## AIM
Reproduce every one of the following records verbatim, changing nothing.

---- DATA SHOWN

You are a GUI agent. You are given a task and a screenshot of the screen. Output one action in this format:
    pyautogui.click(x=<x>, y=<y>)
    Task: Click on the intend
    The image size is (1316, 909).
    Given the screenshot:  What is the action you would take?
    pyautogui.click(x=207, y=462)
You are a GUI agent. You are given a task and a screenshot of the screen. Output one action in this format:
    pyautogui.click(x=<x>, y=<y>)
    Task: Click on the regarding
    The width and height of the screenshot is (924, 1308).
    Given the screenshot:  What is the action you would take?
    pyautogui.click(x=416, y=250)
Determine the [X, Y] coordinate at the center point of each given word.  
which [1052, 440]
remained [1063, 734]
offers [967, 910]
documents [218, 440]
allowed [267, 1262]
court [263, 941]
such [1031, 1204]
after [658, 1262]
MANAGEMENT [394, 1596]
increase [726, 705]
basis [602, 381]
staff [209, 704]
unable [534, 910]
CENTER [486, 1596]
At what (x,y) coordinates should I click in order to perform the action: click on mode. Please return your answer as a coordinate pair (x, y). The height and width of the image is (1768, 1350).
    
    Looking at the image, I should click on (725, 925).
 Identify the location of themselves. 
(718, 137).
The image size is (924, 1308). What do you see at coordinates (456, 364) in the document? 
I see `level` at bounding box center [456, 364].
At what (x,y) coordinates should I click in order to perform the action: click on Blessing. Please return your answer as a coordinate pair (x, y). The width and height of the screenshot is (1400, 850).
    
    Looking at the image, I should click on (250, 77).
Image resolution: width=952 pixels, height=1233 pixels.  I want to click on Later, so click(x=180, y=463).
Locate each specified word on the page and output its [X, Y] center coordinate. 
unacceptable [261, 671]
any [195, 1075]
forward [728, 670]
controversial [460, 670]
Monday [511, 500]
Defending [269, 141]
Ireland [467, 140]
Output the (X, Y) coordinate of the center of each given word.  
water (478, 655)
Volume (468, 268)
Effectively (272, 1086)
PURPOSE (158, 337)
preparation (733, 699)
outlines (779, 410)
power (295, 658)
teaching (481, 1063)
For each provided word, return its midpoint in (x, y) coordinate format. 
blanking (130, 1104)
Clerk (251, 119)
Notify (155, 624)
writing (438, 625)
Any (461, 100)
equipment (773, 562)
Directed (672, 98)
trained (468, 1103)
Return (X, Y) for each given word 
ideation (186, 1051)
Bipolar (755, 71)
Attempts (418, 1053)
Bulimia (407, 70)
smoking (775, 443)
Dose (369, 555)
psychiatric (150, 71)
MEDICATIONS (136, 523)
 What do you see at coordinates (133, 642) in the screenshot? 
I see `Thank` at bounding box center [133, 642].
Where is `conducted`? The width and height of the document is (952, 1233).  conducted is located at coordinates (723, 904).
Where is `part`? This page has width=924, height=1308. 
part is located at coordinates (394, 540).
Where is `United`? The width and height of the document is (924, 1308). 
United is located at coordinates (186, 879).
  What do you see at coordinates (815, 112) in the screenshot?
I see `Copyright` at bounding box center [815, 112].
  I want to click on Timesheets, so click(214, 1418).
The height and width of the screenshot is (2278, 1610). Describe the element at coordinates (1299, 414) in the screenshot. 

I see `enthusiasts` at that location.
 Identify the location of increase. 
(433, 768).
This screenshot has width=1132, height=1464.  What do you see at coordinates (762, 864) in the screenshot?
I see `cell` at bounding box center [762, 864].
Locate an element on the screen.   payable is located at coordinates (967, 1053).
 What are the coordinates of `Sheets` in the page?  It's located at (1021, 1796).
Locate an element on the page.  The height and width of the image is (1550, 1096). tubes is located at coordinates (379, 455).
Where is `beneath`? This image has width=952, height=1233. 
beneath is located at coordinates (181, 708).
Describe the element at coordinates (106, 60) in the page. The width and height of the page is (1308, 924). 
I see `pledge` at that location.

--------

## TASK ANSWER
You are a GUI agent. You are given a task and a screenshot of the screen. Output one action in this format:
    pyautogui.click(x=<x>, y=<y>)
    Task: Click on the intend
    The image size is (1316, 909).
    Given the screenshot:  What is the action you would take?
    pyautogui.click(x=207, y=462)
You are a GUI agent. You are given a task and a screenshot of the screen. Output one action in this format:
    pyautogui.click(x=<x>, y=<y>)
    Task: Click on the regarding
    The width and height of the screenshot is (924, 1308).
    Given the screenshot:  What is the action you would take?
    pyautogui.click(x=416, y=250)
Determine the [X, Y] coordinate at the center point of each given word.  
which [1052, 440]
remained [1063, 734]
offers [967, 910]
documents [218, 440]
allowed [267, 1262]
court [263, 941]
such [1031, 1204]
after [658, 1262]
MANAGEMENT [394, 1596]
increase [726, 705]
basis [602, 381]
staff [209, 704]
unable [534, 910]
CENTER [486, 1596]
At what (x,y) coordinates should I click in order to perform the action: click on mode. Please return your answer as a coordinate pair (x, y). The height and width of the image is (1768, 1350).
    
    Looking at the image, I should click on (725, 925).
 Identify the location of themselves. 
(718, 137).
The image size is (924, 1308). What do you see at coordinates (456, 364) in the document? 
I see `level` at bounding box center [456, 364].
At what (x,y) coordinates should I click in order to perform the action: click on Blessing. Please return your answer as a coordinate pair (x, y). The width and height of the screenshot is (1400, 850).
    
    Looking at the image, I should click on (250, 77).
Image resolution: width=952 pixels, height=1233 pixels.  I want to click on Later, so click(x=180, y=463).
Locate each specified word on the page and output its [X, Y] center coordinate. 
unacceptable [261, 671]
any [195, 1075]
forward [728, 670]
controversial [460, 670]
Monday [511, 500]
Defending [269, 141]
Ireland [467, 140]
Output the (X, Y) coordinate of the center of each given word.  
water (478, 655)
Volume (468, 268)
Effectively (272, 1086)
PURPOSE (158, 337)
preparation (733, 699)
outlines (779, 410)
power (295, 658)
teaching (481, 1063)
For each provided word, return its midpoint in (x, y) coordinate format. 
blanking (130, 1104)
Clerk (251, 119)
Notify (155, 624)
writing (438, 625)
Any (461, 100)
equipment (773, 562)
Directed (672, 98)
trained (468, 1103)
Return (X, Y) for each given word 
ideation (186, 1051)
Bipolar (755, 71)
Attempts (418, 1053)
Bulimia (407, 70)
smoking (775, 443)
Dose (369, 555)
psychiatric (150, 71)
MEDICATIONS (136, 523)
 What do you see at coordinates (133, 642) in the screenshot? 
I see `Thank` at bounding box center [133, 642].
Where is `conducted`? The width and height of the document is (952, 1233).  conducted is located at coordinates (723, 904).
Where is `part`? This page has width=924, height=1308. 
part is located at coordinates (394, 540).
Where is `United`? The width and height of the document is (924, 1308). 
United is located at coordinates (186, 879).
  What do you see at coordinates (815, 112) in the screenshot?
I see `Copyright` at bounding box center [815, 112].
  I want to click on Timesheets, so click(214, 1418).
The height and width of the screenshot is (2278, 1610). Describe the element at coordinates (1299, 414) in the screenshot. 

I see `enthusiasts` at that location.
 Identify the location of increase. 
(433, 768).
This screenshot has width=1132, height=1464.  What do you see at coordinates (762, 864) in the screenshot?
I see `cell` at bounding box center [762, 864].
Locate an element on the screen.   payable is located at coordinates (967, 1053).
 What are the coordinates of `Sheets` in the page?  It's located at (1021, 1796).
Locate an element on the page.  The height and width of the image is (1550, 1096). tubes is located at coordinates (379, 455).
Where is `beneath`? This image has width=952, height=1233. 
beneath is located at coordinates (181, 708).
Describe the element at coordinates (106, 60) in the page. The width and height of the page is (1308, 924). 
I see `pledge` at that location.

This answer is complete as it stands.